Salary aggregators (ZipRecruiter/SalaryExpert) report Toronto “photography assistant” pay in hourly/annual terms, but those often mix studio assistants + content assistants + entry in-house roles with on-set commercial assisting—so treat them as a broad reference, not the rate you should accept for a skilled on-set role.
The hidden factor: kit and responsibility
Two assistants can both be “assistants” and be in completely different leagues.
Your rate increases when you can confidently handle:
- strobes + modifiers + power distribution
- rigging and safe setups
- complex location problem-solving
- building/following lighting diagrams
- multiple camera systems and tethering
- running set like a professional (pace + safety + etiquette)
That’s why Toronto-based assistant/digi-tech listings often describe capability and rate together (it’s not just “help carry stuff”).
What to clarify before you say yes to a gig
If you want assisting to be a reliable income stream (and not random chaos), get used to asking these questions up front:
- What kind of shoot is it (commercial, editorial, corporate, e-comm)?

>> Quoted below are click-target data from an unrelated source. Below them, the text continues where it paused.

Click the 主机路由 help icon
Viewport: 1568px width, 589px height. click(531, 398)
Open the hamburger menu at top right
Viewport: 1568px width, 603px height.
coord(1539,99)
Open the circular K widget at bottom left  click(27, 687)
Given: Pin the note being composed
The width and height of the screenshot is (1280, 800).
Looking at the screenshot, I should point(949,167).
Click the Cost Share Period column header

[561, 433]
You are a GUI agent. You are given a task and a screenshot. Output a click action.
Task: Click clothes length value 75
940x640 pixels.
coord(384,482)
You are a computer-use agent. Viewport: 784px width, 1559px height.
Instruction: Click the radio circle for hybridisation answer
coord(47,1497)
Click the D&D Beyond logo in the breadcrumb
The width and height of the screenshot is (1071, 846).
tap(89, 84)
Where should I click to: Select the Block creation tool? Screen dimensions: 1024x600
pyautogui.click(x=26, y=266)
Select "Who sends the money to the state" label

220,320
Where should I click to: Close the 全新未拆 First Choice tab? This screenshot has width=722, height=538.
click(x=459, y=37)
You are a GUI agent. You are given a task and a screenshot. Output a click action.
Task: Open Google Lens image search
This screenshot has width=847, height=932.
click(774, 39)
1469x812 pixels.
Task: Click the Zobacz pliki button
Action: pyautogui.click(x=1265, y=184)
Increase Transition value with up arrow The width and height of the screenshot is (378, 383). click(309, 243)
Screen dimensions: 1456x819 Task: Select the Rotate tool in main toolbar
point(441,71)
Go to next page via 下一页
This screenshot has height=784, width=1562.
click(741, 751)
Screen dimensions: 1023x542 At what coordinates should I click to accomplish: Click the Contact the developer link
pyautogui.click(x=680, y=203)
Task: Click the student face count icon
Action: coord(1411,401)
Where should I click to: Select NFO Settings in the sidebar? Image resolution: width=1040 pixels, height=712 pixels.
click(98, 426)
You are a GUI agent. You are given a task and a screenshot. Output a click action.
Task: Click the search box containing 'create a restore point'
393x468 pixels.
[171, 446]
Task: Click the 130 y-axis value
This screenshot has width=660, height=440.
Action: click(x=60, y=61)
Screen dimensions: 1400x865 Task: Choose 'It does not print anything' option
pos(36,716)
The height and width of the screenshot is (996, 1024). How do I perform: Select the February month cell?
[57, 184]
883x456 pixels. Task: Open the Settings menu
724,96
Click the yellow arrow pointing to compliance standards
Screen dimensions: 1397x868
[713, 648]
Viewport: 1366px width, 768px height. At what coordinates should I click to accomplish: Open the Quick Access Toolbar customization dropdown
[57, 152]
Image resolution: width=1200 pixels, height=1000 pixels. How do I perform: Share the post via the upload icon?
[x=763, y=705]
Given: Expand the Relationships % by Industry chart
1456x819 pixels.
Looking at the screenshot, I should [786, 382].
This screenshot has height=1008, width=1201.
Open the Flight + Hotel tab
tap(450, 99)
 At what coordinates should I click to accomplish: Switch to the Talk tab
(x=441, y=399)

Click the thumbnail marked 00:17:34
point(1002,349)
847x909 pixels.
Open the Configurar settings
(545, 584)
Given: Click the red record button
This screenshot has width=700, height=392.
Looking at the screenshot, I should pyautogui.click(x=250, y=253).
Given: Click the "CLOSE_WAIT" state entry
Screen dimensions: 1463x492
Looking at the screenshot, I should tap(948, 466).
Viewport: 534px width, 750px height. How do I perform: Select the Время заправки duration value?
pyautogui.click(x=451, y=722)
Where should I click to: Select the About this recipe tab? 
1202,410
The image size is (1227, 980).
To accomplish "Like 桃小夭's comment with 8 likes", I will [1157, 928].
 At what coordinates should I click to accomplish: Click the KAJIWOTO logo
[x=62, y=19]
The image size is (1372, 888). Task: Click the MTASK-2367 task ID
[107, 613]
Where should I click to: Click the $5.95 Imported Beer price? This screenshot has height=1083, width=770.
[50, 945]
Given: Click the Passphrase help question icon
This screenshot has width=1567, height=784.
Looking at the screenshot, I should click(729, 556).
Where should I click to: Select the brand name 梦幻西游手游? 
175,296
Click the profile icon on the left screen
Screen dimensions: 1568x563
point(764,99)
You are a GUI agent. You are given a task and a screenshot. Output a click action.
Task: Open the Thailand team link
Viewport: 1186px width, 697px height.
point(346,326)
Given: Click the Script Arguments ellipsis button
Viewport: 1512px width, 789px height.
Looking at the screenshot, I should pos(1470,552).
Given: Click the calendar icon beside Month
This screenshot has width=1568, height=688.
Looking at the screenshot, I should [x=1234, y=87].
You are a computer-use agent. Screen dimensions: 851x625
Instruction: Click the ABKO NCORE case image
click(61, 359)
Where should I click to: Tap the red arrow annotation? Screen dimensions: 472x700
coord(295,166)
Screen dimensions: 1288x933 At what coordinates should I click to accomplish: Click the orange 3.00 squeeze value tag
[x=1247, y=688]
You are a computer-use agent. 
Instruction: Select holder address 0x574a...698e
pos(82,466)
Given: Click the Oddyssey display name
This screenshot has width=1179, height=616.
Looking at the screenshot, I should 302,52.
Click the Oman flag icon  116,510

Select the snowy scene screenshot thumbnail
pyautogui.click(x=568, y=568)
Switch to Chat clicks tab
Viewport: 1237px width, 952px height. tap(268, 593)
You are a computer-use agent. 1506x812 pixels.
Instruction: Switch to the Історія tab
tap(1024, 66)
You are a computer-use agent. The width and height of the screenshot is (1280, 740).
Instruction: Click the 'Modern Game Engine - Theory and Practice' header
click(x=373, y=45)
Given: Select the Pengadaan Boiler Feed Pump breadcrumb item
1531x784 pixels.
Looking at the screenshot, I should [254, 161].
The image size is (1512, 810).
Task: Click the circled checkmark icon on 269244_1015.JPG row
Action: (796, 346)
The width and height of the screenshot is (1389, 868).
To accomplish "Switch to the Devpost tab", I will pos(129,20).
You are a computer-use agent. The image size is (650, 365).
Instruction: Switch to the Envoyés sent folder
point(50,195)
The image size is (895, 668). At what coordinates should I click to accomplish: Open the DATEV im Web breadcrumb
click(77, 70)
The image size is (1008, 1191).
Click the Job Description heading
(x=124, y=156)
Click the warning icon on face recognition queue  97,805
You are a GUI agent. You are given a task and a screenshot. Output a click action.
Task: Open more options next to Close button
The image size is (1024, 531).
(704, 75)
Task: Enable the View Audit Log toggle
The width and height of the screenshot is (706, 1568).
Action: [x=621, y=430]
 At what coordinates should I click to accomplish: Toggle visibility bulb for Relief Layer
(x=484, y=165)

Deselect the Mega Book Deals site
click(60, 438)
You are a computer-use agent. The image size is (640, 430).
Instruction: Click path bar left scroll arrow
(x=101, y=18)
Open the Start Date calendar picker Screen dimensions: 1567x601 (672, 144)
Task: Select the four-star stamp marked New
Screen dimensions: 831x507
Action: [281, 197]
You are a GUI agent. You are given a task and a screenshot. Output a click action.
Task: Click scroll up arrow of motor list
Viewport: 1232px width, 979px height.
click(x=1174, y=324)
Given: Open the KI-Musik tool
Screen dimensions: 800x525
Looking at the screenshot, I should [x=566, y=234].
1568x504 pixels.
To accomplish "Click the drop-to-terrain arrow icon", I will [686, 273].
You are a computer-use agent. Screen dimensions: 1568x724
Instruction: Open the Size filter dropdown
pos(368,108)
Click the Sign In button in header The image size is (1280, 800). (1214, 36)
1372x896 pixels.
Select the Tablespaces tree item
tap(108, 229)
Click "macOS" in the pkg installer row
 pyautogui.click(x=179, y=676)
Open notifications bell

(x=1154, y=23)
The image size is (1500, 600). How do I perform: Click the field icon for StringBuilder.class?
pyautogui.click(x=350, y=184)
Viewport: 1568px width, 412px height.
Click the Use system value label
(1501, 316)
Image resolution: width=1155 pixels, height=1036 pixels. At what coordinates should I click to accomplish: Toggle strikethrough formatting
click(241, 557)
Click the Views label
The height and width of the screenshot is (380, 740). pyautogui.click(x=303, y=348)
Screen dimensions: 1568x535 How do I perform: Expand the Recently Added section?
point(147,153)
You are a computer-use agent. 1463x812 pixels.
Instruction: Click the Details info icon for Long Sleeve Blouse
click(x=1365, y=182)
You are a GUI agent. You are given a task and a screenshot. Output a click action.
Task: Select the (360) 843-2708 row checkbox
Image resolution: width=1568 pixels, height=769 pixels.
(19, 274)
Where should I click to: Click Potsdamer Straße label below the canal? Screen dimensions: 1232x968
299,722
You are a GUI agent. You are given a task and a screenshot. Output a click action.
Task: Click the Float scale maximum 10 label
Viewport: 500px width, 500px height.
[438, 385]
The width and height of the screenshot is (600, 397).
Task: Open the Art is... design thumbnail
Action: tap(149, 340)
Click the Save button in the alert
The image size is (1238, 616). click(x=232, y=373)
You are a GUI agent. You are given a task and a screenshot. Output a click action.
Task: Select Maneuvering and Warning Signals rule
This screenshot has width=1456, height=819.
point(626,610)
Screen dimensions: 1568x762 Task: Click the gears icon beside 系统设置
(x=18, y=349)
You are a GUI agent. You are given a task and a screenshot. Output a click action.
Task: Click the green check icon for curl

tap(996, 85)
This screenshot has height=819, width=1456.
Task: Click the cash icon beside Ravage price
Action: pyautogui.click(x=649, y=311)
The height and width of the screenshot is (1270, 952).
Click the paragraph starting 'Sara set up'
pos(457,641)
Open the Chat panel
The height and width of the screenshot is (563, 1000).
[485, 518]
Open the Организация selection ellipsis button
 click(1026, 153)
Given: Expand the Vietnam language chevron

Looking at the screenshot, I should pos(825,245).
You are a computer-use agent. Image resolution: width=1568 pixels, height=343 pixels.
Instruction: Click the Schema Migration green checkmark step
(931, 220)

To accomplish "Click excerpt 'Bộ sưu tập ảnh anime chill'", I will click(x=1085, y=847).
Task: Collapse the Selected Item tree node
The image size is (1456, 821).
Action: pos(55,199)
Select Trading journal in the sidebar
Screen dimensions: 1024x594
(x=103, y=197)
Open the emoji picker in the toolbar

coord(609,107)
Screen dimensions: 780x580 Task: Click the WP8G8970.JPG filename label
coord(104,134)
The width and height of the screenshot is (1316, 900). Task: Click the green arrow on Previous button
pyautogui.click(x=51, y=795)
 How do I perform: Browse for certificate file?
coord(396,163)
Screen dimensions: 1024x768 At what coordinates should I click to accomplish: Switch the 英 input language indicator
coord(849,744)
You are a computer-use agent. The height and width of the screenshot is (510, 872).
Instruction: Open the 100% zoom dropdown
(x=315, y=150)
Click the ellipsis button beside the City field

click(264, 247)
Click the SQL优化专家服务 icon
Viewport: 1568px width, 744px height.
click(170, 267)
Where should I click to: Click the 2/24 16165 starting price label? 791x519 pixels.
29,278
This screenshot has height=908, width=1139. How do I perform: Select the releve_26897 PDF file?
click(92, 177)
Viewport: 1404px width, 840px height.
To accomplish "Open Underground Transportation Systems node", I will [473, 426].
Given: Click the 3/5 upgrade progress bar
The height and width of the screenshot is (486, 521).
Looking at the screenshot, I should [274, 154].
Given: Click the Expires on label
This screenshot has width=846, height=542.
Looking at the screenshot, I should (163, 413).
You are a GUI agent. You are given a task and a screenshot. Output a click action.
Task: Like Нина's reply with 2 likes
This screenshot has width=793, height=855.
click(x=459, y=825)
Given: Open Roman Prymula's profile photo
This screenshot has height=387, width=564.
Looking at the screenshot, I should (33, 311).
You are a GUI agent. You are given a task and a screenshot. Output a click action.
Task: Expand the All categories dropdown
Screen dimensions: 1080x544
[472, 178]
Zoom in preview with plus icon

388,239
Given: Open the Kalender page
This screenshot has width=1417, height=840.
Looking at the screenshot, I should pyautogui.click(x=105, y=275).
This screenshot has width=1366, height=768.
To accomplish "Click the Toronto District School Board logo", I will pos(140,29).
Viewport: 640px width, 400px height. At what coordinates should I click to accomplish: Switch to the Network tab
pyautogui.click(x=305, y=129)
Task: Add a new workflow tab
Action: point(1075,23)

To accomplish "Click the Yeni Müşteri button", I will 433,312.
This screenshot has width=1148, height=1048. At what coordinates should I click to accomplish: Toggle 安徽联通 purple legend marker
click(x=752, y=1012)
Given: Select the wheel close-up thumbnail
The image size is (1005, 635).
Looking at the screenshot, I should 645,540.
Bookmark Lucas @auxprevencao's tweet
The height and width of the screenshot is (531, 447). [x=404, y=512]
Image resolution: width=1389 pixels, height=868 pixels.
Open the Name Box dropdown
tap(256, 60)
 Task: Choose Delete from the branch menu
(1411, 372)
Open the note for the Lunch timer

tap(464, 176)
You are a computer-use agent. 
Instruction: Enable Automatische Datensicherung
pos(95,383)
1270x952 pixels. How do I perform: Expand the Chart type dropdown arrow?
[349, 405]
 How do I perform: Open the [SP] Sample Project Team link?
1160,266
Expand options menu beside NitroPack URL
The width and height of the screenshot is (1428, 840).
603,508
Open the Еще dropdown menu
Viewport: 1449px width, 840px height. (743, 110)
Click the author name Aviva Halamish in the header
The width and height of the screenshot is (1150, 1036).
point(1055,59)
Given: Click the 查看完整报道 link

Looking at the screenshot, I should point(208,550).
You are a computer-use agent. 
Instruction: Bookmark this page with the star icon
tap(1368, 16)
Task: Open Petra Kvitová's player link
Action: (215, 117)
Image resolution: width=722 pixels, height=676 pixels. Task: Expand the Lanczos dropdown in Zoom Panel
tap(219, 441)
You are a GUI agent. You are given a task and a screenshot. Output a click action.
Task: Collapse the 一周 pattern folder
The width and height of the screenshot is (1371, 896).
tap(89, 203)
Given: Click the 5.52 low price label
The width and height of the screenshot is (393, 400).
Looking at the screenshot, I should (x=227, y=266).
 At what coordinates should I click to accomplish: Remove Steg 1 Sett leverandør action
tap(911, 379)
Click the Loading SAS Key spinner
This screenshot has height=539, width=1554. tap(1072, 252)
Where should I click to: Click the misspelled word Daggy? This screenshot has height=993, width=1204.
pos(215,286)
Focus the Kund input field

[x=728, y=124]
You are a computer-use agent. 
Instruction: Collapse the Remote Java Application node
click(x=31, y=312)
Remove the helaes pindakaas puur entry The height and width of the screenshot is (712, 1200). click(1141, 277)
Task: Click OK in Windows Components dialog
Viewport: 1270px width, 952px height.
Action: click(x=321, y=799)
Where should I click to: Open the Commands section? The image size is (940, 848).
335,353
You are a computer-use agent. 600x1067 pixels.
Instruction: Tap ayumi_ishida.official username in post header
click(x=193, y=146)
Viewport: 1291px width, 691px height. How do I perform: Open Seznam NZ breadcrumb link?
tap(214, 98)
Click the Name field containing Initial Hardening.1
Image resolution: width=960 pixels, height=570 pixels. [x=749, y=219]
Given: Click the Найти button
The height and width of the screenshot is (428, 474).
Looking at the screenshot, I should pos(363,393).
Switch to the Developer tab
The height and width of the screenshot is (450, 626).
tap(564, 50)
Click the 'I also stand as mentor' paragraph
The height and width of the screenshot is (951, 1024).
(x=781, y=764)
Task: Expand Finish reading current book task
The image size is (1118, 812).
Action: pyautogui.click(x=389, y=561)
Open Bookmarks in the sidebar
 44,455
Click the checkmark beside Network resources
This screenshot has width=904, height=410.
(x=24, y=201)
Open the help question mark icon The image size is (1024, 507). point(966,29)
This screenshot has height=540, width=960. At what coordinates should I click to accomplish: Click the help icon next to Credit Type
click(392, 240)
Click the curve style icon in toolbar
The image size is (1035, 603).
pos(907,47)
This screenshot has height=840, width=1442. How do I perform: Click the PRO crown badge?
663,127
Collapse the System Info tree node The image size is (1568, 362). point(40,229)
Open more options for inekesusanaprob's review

- How long is the day (8? 10? 12?) and what’s the overtime policy?
- Where is it (Toronto core vs GTA travel time)?
- Are parking/transit/expenses covered?
- What gear are we using (strobes vs continuous, tethered or not)?
- What’s expected: lighting assistant, general assistant, or digi-tech?
- Who else is crew (stylist, HMU, producer, client on set)?
- Payment terms (same day, net 15, net 30)?
This is the “product owner” mindset applied to labour: define scope, reduce ambiguity, reduce regret.
How to actually get assisting work in Toronto
Assisting is a reputation economy. The fastest path is usually:
- start with 2nd assisting and be extremely dependable
- learn set etiquette and the rhythm of commercial days
- become the person people call when it matters
- build relationships with photographers, producers, and digi-techs
Job boards exist, but most better gigs move through networks once you’re known. (You can still use boards to get early reps and references—just don’t assume that’s where the best work lives.)
Why assisting fits the “parallel path” plan
Assisting is a great retirement-phase income stream because it:
- pays in clean day-rate chunks
- builds deep relationships in the pro ecosystem
- increases your technical and production confidence fast
- supports your long-term goal of prints/exhibitions by expanding your network
It also has a built-in control knob: you can say yes to as many days as you want, and take time off to travel without “breaking” a client pipeline the way a portrait business can.